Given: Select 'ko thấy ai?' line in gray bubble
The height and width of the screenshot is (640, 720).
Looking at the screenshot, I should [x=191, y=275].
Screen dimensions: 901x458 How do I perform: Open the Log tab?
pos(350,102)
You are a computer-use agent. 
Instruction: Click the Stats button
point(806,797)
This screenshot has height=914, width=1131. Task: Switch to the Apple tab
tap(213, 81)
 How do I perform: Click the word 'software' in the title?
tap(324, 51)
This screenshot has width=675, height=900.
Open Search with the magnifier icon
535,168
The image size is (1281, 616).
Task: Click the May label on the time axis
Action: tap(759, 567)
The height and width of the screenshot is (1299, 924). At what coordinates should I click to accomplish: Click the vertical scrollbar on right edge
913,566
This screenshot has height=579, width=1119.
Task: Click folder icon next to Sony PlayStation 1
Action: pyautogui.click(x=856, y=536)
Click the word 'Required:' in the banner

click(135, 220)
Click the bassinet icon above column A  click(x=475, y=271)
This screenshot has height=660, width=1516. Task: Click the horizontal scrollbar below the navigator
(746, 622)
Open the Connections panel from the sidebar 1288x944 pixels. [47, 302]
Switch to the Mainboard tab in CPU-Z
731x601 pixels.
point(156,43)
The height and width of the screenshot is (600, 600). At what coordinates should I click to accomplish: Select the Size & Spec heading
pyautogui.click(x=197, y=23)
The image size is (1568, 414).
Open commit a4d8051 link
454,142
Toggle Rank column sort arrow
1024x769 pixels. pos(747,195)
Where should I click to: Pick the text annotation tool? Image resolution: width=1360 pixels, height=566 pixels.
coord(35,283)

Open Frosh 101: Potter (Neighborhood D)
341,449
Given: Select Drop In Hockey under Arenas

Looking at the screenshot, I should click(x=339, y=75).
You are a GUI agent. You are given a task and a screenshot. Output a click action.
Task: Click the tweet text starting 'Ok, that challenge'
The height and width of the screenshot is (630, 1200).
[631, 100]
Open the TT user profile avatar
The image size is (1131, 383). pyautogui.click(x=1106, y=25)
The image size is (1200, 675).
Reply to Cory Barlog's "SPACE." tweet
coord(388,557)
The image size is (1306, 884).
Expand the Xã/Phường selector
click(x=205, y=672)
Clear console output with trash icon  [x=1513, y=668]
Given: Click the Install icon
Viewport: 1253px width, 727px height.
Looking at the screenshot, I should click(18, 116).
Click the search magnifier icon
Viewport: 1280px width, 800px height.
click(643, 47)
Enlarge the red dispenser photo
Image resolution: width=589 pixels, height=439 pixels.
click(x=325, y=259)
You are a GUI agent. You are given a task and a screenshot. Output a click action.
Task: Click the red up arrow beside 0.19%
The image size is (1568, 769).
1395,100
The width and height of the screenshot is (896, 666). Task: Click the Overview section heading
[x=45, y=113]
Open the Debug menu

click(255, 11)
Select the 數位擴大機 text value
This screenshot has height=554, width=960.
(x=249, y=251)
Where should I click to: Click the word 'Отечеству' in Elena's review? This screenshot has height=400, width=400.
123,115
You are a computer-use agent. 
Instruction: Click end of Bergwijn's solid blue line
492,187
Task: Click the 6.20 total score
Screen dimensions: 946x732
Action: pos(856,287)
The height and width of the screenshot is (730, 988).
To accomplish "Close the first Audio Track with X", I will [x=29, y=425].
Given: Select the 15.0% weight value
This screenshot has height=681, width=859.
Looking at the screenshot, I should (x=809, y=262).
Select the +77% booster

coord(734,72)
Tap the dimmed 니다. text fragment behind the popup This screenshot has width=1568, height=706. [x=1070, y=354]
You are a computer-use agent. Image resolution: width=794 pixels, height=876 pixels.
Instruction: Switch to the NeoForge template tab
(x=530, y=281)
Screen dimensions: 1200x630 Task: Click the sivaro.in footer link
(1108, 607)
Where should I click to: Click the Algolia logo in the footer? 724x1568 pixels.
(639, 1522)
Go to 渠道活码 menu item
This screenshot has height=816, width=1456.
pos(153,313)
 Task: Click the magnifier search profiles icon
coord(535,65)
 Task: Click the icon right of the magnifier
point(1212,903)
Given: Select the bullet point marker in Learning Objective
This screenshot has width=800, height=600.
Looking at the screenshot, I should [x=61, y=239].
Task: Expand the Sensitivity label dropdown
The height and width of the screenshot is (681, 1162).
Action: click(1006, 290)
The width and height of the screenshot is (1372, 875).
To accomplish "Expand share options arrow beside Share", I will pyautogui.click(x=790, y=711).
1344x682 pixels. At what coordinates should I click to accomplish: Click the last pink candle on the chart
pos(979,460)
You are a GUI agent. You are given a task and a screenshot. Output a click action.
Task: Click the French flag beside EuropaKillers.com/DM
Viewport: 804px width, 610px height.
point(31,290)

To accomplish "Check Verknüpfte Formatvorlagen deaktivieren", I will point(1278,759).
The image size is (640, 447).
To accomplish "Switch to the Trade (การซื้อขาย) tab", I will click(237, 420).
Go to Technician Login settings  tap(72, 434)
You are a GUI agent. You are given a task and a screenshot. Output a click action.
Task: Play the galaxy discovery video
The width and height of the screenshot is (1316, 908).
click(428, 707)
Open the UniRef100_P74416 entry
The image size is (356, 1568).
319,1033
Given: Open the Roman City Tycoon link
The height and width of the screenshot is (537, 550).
☆ ☆ ☆
#### [EXERCISE REQUIREMENTS]
Write out each line exactly, beginning at the one with "The width and height of the screenshot is (1316, 908)." and ending at the final line of the records above, with nothing added.

#### [YOUR RESPONSE]
The width and height of the screenshot is (1316, 908).
click(428, 707)
Open the UniRef100_P74416 entry
The image size is (356, 1568).
319,1033
Given: Open the Roman City Tycoon link
The height and width of the screenshot is (537, 550).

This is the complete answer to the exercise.